ThinkProgress interviewed Rep. Jeff Denham (R-CA) on Thursday afternoon about the prospects for immigration reform in the Republican-controlled House of Representatives. Denham recently garnered headlines for announcing he supports a pathway to citizenship for the 11 million undocumented immigrants currently in the country.
However, the prospects for immigration reform, which has already passed the Senate, remain murky in the House. A majority of Republican congressmen oppose a pathway to citizenship, so if it is to pass, Boehner would need to bring it to a vote in defiance of the majority of his caucus (known as breaking the Hastert Rule).
We asked Denham whether he’d like to see Boehner hold a vote on a pathway to citizenship even if most Republicans oppose it. He said he would. “I believe that we’ve got to bring every issue to the floor so we have a full debate on a top-to-bottom approach,” Denham said, before proceeding to explain why passing a pathway to citizenship is important in the first place.

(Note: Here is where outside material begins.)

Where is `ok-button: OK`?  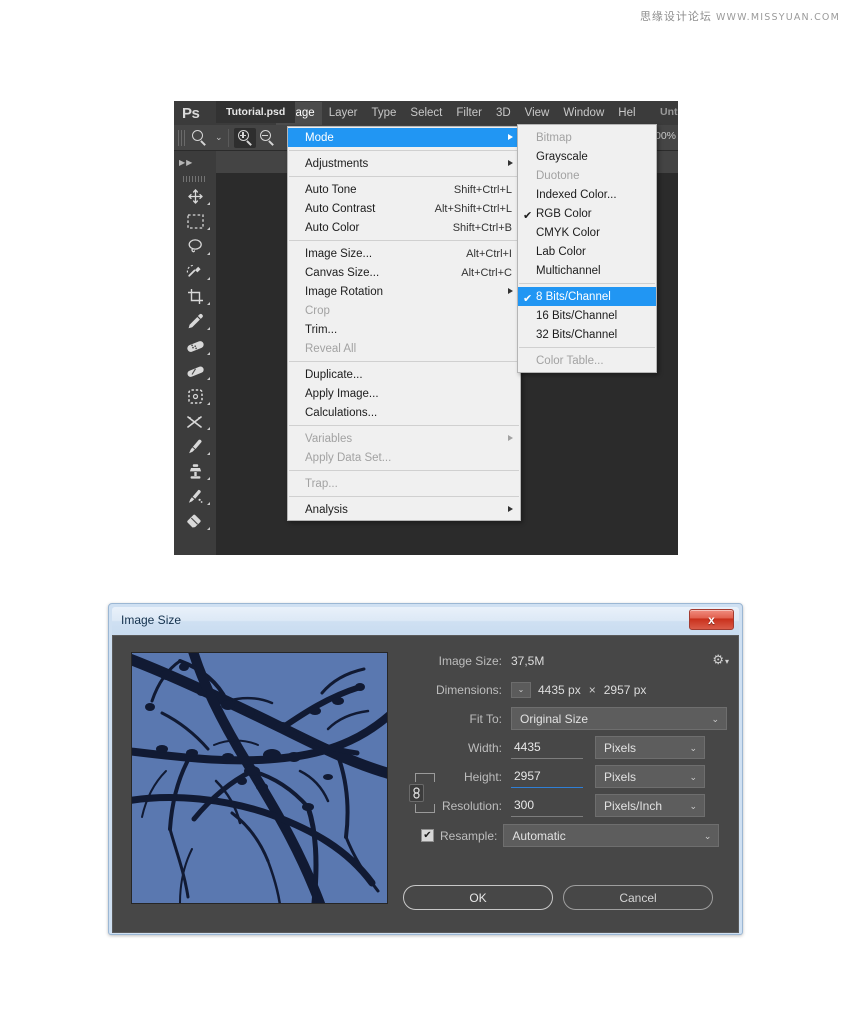 ok-button: OK is located at coordinates (478, 898).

KEYES: Would you like to see Speaker Boehner bring a pathway to citizenship vote to the floor, even if a majority of Republicans don’t ultimately support it?
DENHAM: I believe that we’ve got to bring every issue to the floor so we have a full debate on a top-to-bottom approach. Everything from making the border is secure to internal security, as well as addressing those that have over-stayed visas and our DREAMers. I want to make sure that we’re addressing all aspects and having a full debate in front of the American people.
Denham, whose wife is a first-generation Mexican-American, had until recently been considered an opponent of reform. As a state senator, Denham voted against a bill allowing in-state tuition for undocumented youth going to college and also said he “applauded” Arizona’s anti-immigrant SB 1070 law.
However, following redistricting after the 2010 census, his new district is not only middle-of-the-road politically, it also is more than 40 percent Latino. A recent Public Policy Polling (PPP) survey of the district found that 44 percent of voters said they would be less likely to support Denham if he opposes immigration reform, compared to just 24 percent who would be more likely to support him.
If immigration reform with a pathway to citizenship is to become a reality, not only will enough congressmen like Denham and Rep. Paul Ryan (R-WI) have to support the bill, but they will also have to convince Boehner to allow it to come to a vote.